El tipo de remate importa: no es lo mismo una propiedad adjudicada en un juicio ejecutivo ordinario que una adquirida en un remate bancario o en un proceso de quiebra. Pero los pasos básicos que siguen a cualquier adjudicación son similares, y conviene conocerlos antes de que aparezcan los problemas.
Lo que viene después de la adjudicación
Pago del precio y escritura de adjudicación
Una vez adjudicada la propiedad, debes pagar el precio en el plazo que fije el tribunal, generalmente dentro de los días siguientes al remate. El tribunal emite luego un acta de remate y, posteriormente, la escritura pública de adjudicación, que es el título que acredita tu adquisición.
Alzamiento de hipotecas y gravámenes
La adjudicación en remate generalmente extingue las hipotecas y gravámenes que pesaban sobre la propiedad, pero deben alzarse formalmente. El tribunal debe ordenar la cancelación de las inscripciones correspondientes en el Conservador de Bienes Raíces. Si este paso no se ejecuta, la propiedad aparecerá gravada en los registros aunque legalmente ya no lo esté, lo que bloqueará cualquier operación futura.
Inscripción en el CBR
La escritura de adjudicación debe inscribirse en el Registro de Propiedad del Conservador de Bienes Raíces correspondiente. Esta inscripción es la que te hace dueño ante la ley. Sin ella, el remate no ha transferido el dominio de manera que sea oponible a terceros. Es el paso más importante y, paradójicamente, el que más frecuentemente se posterga.
Ocupantes
Es habitual que la propiedad adjudicada en remate esté ocupada: por el antiguo dueño, por arrendatarios, o por personas que no tienen ningún título. Las vías para recuperar la posesión material varían según el caso, desde negociación directa hasta una acción judicial de comodato precario o de lanzamiento. Conviene asesorarse antes de actuar, porque el enfoque equivocado alarga el proceso.

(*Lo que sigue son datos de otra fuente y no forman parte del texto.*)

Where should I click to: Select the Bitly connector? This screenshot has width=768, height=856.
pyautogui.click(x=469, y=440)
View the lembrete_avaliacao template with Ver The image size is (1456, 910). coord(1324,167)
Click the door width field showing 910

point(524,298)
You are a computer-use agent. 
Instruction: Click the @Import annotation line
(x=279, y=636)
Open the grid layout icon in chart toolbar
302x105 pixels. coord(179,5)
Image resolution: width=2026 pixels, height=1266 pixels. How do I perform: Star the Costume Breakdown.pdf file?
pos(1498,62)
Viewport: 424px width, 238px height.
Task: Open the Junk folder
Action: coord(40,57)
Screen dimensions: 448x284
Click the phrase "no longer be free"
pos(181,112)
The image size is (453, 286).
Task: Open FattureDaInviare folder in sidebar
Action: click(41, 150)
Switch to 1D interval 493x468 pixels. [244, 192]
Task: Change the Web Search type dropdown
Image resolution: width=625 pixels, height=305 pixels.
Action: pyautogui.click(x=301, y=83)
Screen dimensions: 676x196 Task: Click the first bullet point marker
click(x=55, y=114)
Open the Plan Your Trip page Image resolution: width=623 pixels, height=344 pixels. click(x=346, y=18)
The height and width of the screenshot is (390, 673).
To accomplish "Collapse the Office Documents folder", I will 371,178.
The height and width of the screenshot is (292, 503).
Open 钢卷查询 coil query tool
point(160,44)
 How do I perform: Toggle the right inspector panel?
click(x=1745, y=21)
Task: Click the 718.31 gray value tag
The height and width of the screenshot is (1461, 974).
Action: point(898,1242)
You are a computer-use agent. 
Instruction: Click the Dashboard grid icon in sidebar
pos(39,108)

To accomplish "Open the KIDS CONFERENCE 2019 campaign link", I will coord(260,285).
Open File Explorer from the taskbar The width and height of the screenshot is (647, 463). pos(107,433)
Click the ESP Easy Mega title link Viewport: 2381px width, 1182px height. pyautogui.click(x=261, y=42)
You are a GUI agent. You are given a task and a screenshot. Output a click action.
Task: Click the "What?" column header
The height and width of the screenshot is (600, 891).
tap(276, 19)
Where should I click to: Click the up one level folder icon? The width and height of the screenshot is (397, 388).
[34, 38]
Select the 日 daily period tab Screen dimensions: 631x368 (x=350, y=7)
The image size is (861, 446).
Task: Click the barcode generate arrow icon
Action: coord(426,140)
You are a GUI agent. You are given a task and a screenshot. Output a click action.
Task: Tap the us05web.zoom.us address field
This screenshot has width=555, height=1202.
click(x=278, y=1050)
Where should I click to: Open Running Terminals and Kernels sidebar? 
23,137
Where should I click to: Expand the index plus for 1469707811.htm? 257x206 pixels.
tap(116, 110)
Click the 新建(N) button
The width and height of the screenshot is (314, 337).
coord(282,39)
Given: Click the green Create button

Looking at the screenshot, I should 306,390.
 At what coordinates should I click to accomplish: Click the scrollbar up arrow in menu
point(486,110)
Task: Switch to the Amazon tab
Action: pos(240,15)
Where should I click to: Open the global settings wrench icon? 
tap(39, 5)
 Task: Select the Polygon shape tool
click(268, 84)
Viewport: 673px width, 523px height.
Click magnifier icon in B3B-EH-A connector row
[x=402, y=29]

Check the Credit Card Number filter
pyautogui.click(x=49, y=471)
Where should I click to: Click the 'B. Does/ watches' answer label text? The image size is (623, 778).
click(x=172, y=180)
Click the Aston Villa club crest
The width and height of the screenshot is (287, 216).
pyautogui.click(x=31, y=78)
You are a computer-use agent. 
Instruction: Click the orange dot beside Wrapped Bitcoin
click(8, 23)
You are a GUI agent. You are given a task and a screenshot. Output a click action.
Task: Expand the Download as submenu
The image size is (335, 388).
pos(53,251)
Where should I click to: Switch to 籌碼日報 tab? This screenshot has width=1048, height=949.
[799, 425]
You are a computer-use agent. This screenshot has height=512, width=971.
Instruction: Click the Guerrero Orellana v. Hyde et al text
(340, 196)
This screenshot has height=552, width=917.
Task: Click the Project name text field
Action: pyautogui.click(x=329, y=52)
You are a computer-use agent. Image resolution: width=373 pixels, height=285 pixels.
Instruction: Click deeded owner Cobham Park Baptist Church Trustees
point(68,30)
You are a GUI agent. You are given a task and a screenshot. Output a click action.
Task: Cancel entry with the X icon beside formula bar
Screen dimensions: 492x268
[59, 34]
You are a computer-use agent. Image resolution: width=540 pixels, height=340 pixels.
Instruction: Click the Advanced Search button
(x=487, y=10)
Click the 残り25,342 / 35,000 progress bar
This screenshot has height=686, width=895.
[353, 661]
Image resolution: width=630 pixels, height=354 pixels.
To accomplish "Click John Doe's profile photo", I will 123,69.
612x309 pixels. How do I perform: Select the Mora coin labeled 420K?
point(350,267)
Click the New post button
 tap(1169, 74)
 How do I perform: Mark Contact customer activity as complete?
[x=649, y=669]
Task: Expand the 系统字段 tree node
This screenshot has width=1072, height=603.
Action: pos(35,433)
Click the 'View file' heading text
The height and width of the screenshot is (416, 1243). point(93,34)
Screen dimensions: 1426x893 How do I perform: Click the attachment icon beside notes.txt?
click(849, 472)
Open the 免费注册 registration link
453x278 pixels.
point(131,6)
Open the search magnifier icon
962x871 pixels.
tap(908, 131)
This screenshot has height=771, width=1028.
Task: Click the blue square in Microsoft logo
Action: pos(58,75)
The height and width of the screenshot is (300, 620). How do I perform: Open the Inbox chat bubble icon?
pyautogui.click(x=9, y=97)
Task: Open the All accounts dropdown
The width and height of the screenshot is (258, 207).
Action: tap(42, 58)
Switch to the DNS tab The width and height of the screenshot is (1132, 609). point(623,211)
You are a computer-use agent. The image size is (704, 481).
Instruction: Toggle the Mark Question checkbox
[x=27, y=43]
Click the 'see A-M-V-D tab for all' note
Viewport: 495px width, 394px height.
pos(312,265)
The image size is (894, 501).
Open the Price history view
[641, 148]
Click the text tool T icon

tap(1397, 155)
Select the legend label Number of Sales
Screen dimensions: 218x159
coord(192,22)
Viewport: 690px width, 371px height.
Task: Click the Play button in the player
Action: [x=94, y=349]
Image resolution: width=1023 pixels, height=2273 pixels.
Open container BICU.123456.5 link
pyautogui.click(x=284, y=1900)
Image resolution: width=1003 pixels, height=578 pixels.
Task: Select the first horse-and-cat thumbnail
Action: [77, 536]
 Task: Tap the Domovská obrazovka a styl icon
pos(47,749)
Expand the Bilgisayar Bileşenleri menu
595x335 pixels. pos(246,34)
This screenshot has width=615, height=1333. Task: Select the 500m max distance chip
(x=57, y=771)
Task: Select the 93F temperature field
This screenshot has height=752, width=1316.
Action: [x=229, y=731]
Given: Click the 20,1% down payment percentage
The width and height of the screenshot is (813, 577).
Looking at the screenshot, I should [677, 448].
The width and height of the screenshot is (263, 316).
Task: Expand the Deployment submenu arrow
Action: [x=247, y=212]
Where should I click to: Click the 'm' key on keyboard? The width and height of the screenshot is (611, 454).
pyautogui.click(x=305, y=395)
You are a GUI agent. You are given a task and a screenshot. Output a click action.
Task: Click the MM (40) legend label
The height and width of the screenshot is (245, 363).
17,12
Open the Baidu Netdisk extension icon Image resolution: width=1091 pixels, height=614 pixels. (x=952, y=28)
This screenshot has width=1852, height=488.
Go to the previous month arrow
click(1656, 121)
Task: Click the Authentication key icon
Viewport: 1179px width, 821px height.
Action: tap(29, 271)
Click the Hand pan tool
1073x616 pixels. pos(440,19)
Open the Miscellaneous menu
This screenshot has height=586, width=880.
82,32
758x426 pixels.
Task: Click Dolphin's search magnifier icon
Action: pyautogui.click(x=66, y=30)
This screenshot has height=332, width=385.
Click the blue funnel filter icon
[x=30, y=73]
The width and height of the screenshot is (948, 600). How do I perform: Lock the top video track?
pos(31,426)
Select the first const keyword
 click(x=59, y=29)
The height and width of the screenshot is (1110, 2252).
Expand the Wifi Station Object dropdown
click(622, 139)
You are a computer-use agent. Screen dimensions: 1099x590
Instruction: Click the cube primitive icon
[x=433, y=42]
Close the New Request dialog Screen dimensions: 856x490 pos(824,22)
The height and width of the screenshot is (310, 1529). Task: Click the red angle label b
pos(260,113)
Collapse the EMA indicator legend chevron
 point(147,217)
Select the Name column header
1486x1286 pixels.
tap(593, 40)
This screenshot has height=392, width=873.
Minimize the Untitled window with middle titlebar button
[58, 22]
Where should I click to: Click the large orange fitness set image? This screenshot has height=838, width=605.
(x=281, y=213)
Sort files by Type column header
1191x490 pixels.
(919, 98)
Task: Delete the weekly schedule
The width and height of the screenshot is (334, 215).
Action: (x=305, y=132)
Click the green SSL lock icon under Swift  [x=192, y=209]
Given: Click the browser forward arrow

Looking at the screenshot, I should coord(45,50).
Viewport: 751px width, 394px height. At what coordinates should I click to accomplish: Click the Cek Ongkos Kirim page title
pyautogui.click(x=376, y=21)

Regularización de construcciones
Muchas propiedades que llegan a remate tienen ampliaciones o construcciones sin permiso de edificación ni recepción municipal. Para vender o hipotecar legalmente, esas construcciones deben regularizarse ante la Dirección de Obras de la municipalidad correspondiente. El proceso varía según la antigüedad de la construcción y la normativa local vigente.
Los problemas más frecuentes
Deudas de contribuciones y gastos comunes
La adjudicación no extingue automáticamente las deudas de contribuciones que el anterior propietario no pagó. El SII puede perseguir esas deudas sobre el inmueble como obligación real. Lo mismo ocurre con los gastos comunes en propiedades en copropiedad inmobiliaria. Antes de pujar, siempre conviene verificar el estado de esas deudas.
Contratos de arriendo preexistentes
Si la propiedad tenía arrendatarios con contrato otorgado por escritura pública, en ciertos casos el adjudicatario puede estar obligado a respetarlo, o al menos a seguir un proceso de término. Si el arriendo no consta en escritura pública inscrita, el subastador generalmente no está obligado a respetarlo, pero igualmente puede requerir una acción judicial para recuperar la posesión.
Por qué conviene asesorarse desde antes del remate
Las personas que compran en remate con mejor resultado son las que hicieron su análisis antes de pujar: revisaron el título, verificaron las deudas, identificaron a los ocupantes y estimaron el costo de regularización. Esa información es la que permite fijar un precio máximo razonable y evitar sorpresas que conviertan una compra aparentemente ventajosa en un problema difícil de resolver.